The Food and Drug Administration has asked manufacturers of hand sanitizers to provide additional proof that their germ cleansers are safe and effective. Despite the review, industry suppliers of antibacterial products stand by their hand sanitizers and feel the review will have little effect on the sale of this increasingly popular item.
The review is the latest in a series of similar moves by the FDA, which previously initiated a deeper evaluation of consumer soaps with hand-sanitizing properties (of which a final determination is expected to be released soon) and health-care antiseptics. The FDA says it does not believe these products are ineffective or unsafe, but wants to ensure that “unknown safety and efficacy concerns” aren’t present due to the heightened use of these products multiple times a day in environments that present a low threat of infection.
“These products provide a convenient alternative when hand washing with plain soap and water is unavailable,” said Dr. Janet Woodcock, director of the FDA’s Center for Drug Evaluation and Research, “but it’s our responsibility to determine whether these products are safe and effective so that consumers can be confident when using them on themselves and their families multiple times a day. To do that, we must fill the gaps in scientific data on certain active ingredients.”
The FDA is requesting additional data on three active ingredients: alcohol (ethanol or ethyl alcohol), isopropyl alcohol and benzalkonium chloride. Over 90% of hand sanitizers since 2000 use ethanol or ethyl alcohol as their active ingredient.

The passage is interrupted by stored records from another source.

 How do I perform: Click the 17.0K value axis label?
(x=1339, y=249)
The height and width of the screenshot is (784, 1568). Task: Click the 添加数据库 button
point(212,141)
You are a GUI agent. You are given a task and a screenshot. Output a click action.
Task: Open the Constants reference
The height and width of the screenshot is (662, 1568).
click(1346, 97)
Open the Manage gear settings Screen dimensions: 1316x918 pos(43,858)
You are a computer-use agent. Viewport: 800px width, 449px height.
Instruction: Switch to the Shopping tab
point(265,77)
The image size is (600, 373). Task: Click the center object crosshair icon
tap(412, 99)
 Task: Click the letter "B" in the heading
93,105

The FDA recommends that alcohol-based hand sanitizers contain at least 60% alcohol.
SnugZ/USA Inc. (asi/88060) offers hand sanitizer products that are made up of 62%-63% food grade ethyl alcohol. Richard Massey, regulatory affairs director for SnugZ, said the company conducts both in-house and independent testing by an FDA-certified facility to ensure its hand sanitizers are effective and safe.
“We are happy to share our information with everyone to show that our products are safe to use as defined by the FDA,” said Massey. “But there are companies out there who are not. There is comfort for distributors that SnugZ and other companies like us have testing to support the claims. So we say ask for the testing. If there is a product that makes a claim, ask for the testing. If they don’t have it, or give you the runaround, run away.”
Massey adds that SnugZ makes all of its hand sanitizer products in its West Jordan, UT-based facility, and if there is ever a complaint about the product, SnugZ keeps retention samples of each batch and will send them for further testing.
Ariel Premium Supply Inc. (asi/36730) also offers several hand sanitizer products, which are also made of 62% ethyl alcohol. The Overland, MO-based supplier said its products are tested at the factory that creates and supplies the hand sanitizers to Ariel. The supplier adds that interest in hand sanitizers has remained steady, and that it feels additional proof is not needed to demonstrate its products are safe. “As long as our factory has FDA registration, and proper certification for each formula, we believe that is sufficient,” said Product Associate Alicia Robinson, who helps with the supplier’s compliance and product safety efforts.
Massey said that SnugZ has seen an uptick every year in hand-sanitizer orders, with the portable 1.9 ounce bottle remaining the most popular. He anticipates that the actions of the FDA and increased public awareness won’t dampen sales. “We do see people asking more questions, and that is not a bad thing,” said Massey. “We want people to ask questions, because that shows they are getting a good product.”